═══ Отрывок текста
О схожих проблемах в контексте того же международного движения «негритюда», хотя и со значительно менее критичным взглядом на гендер и патриархальность см.: Cesaire (1955).

Даже вне этих специфических контекстов национализмы были в большинстве своем мужскими идеологиями, не просто в том смысле, что мужчины были бóльшими националистами, чем женщины, а скорее в том, что национальная сила также часто определялась как международное могущество и военная мощь; мужчины считались потенциальными мучениками, а женщины — их матерями. Именно в своем содержании — милитаризм и патриархальная традиционная культура — национализмы были особенно сексистскими. Формально обращение националистов к равнозначности индивидуальных членов нации позволяла женщинам притязать на более широкие права, что и происходило во многих странах мира, причем не только на Западе. Но националистическая риторика также придавала особое значение производству потомства, рассуждениям о будущем нации в воспроизводстве или росте ее населения. Это одна из причин того, почему изнасилование было настолько распространенным преступлением среди сербских националистов, обесчещивавших тех, кого они желали изгнать с территории, на которую они притязали в Боснии. Этот гетеросексизм также связывает национализм с подавлением гомосексуальности и со сведением секса к средству зачатия детей — во имя нации.
══════
═══ Записанные данные
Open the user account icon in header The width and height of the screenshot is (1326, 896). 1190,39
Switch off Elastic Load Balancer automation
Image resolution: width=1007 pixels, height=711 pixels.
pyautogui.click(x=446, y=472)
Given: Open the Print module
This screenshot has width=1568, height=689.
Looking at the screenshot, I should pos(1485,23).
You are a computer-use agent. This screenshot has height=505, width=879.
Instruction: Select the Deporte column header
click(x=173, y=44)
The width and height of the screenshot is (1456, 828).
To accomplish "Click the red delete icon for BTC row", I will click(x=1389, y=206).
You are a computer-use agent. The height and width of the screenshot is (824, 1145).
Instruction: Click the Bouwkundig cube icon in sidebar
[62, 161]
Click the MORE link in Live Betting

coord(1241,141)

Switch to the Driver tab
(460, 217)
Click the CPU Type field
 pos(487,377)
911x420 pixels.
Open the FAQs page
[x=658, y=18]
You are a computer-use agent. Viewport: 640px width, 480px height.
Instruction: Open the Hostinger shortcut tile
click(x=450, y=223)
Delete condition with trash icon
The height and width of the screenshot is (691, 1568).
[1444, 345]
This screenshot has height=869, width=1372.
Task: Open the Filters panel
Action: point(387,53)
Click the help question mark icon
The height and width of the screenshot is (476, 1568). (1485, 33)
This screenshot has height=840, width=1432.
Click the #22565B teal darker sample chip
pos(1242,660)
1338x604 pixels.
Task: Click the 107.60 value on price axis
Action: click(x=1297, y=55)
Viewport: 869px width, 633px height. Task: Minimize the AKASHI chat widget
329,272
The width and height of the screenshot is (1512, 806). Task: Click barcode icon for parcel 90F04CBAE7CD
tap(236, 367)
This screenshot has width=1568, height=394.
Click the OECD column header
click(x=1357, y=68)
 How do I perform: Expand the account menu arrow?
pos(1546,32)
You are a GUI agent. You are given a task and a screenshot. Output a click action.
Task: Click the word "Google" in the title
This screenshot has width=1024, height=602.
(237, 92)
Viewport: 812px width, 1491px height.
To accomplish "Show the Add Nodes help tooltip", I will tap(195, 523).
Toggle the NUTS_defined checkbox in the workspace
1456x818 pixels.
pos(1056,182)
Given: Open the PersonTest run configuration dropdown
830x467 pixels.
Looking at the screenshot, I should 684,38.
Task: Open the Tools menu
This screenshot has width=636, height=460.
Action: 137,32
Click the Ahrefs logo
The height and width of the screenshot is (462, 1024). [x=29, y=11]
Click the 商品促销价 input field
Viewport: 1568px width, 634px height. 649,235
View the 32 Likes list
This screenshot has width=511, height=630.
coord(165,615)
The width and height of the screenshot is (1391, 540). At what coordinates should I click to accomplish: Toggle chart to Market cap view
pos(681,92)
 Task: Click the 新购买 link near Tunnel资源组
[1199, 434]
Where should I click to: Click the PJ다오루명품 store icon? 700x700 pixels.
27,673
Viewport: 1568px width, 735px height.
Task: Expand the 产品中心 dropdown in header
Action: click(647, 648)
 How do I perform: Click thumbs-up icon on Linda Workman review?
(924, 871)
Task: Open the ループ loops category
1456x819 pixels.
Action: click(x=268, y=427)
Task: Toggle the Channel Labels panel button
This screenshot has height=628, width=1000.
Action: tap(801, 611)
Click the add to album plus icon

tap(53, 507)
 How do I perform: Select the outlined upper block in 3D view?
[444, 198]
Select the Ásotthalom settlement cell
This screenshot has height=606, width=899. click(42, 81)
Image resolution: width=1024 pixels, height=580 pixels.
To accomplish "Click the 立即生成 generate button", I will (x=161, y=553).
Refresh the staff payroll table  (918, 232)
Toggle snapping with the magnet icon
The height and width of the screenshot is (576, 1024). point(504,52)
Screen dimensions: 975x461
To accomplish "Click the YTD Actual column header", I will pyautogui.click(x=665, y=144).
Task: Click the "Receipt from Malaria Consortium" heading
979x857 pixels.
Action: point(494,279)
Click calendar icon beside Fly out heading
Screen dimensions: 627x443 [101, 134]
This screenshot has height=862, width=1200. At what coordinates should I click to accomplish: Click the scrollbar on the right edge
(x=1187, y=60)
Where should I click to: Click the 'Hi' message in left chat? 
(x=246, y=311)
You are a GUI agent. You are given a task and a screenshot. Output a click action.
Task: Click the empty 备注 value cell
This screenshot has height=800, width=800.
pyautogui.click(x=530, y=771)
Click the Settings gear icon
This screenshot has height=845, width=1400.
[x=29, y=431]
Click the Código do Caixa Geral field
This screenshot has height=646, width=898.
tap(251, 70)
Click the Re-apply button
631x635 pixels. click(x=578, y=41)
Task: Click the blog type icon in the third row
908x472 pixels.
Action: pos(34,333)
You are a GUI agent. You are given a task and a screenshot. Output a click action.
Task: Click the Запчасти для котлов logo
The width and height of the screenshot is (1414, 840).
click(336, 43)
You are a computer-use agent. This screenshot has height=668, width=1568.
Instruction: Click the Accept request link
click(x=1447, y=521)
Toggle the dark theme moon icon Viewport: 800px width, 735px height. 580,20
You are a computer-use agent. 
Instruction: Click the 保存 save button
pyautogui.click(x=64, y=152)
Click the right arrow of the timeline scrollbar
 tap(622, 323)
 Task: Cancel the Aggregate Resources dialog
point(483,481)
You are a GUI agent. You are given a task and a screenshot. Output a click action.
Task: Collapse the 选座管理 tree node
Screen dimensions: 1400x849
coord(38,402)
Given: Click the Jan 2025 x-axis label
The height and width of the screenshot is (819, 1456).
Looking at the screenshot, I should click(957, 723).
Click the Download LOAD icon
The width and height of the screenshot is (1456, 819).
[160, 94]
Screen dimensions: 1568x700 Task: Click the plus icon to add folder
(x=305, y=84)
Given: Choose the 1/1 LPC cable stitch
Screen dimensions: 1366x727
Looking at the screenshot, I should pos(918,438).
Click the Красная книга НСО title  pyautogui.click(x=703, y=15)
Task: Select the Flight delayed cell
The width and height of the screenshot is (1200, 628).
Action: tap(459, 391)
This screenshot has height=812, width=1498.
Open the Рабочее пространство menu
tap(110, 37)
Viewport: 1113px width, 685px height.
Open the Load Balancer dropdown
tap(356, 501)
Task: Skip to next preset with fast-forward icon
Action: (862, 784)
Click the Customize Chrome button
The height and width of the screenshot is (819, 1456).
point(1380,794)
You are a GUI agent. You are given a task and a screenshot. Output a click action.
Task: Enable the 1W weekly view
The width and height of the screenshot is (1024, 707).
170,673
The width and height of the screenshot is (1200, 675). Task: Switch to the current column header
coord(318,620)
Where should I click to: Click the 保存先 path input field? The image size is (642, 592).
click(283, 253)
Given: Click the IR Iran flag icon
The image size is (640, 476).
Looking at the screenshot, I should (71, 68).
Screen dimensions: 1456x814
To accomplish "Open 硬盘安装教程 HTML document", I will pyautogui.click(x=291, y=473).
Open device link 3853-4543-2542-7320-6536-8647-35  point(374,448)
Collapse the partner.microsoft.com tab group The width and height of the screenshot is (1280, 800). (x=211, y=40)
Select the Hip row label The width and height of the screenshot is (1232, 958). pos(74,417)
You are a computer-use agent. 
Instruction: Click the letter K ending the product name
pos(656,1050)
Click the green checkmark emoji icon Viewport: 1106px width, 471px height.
══════
Пожалуйста, напишите, что идет дальше в отрывке о национализме и гендере после его последнего предложения. Записи — самостоятельный материал, с отрывком они не связаны.

▶ [Ответ на задание]:
«Модернизационный» потенциал национализма заключается также в том, что он содействует развитию индивидуализма (который может, хотя и не обязательно должен быть связан с представлением о том, что индивиды являются носителями прав), даже если он может подавлять сильные индивидуальные различия. Так, индийский национализм, к примеру, пытался создать исторический нарратив индийского единства, но считал самих индивидов непосредственно индийцами, а не представителями различных языковых или региональных групп, каст и т. д. [84]

84

Как показывает Чаттерджи (Chatterjee 1994), термин джати мог быть мобилизован для подчеркивания индийского или индуистского как основного «вида», в который входила личность, а не только специфические и иерархически организованные категории, связываемые с термином «каста». Каста сама по себе во многом кажется категориальной идентичностью, частью классификационной схемы, которая рассматривает индивидов дискретно. Индия, таким образом, не была такой «чуждой» западным вариантам категориальных идентичностей и индивидов, как иногда говорят. В то же время многие западные наблюдатели искажают действительные практики, когда они подходят к касте так, словно она является единственной схемой классификации, холистически интегрированной на общеиндийском уровне (они, сами того не замечая, привносят националистическое сознание). Каста должна также отсылать ко множеству местных практик и объединений, гораздо более относительных (родство) и менее четко интегрированных в надлокальную, национальную схему классификации, чем принято обычно считать. (Я признателен Ли Шлезингер за обсуждение этой идеи и возможность прочесть неопубликованные работы.)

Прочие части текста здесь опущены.